▶ EXERCISE DESCRIPTION:
Give back an exact copy of the lines in the records below, from the line that has "Click the Lights category icon" through the line that has "Task: Click the 查询 search button", and nothing besides.

(Excerpts from a dataset)
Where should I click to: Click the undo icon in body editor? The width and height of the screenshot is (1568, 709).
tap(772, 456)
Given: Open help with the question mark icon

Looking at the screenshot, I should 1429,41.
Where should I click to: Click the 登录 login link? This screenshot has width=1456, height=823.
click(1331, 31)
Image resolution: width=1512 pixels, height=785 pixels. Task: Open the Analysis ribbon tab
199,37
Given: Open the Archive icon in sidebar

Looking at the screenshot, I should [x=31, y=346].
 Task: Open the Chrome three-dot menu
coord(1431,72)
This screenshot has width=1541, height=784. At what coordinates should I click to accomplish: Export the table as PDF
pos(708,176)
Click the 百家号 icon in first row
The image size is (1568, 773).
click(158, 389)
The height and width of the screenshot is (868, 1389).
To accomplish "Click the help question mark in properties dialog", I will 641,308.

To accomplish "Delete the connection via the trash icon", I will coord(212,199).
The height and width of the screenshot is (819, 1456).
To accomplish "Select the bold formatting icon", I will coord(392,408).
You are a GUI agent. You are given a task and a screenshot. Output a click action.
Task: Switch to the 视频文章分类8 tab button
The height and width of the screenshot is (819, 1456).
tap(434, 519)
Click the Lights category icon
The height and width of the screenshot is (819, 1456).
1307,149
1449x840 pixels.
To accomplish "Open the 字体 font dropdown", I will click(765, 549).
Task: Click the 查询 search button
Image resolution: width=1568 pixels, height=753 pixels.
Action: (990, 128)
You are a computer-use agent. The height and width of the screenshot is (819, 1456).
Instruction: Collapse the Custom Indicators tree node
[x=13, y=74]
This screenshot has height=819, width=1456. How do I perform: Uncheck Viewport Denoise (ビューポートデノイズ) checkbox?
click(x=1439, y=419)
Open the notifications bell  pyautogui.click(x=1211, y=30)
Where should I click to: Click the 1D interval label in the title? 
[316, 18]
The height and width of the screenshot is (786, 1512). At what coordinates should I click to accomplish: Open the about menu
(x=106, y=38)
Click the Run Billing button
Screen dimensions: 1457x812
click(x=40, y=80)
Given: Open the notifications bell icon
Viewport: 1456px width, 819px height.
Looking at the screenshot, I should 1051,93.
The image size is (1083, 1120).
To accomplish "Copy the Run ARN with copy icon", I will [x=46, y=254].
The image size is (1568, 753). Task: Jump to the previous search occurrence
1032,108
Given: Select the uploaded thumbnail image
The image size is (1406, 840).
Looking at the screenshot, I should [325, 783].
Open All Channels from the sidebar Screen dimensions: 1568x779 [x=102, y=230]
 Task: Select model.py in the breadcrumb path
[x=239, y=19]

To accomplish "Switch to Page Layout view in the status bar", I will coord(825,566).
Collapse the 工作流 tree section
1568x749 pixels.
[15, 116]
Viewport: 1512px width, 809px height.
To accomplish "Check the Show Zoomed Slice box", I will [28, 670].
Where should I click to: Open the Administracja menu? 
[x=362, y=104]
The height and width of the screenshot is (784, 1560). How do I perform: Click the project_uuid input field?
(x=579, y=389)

▶ ANSWER TO THIS EXERCISE:
Click the Lights category icon
The height and width of the screenshot is (819, 1456).
1307,149
1449x840 pixels.
To accomplish "Open the 字体 font dropdown", I will click(765, 549).
Task: Click the 查询 search button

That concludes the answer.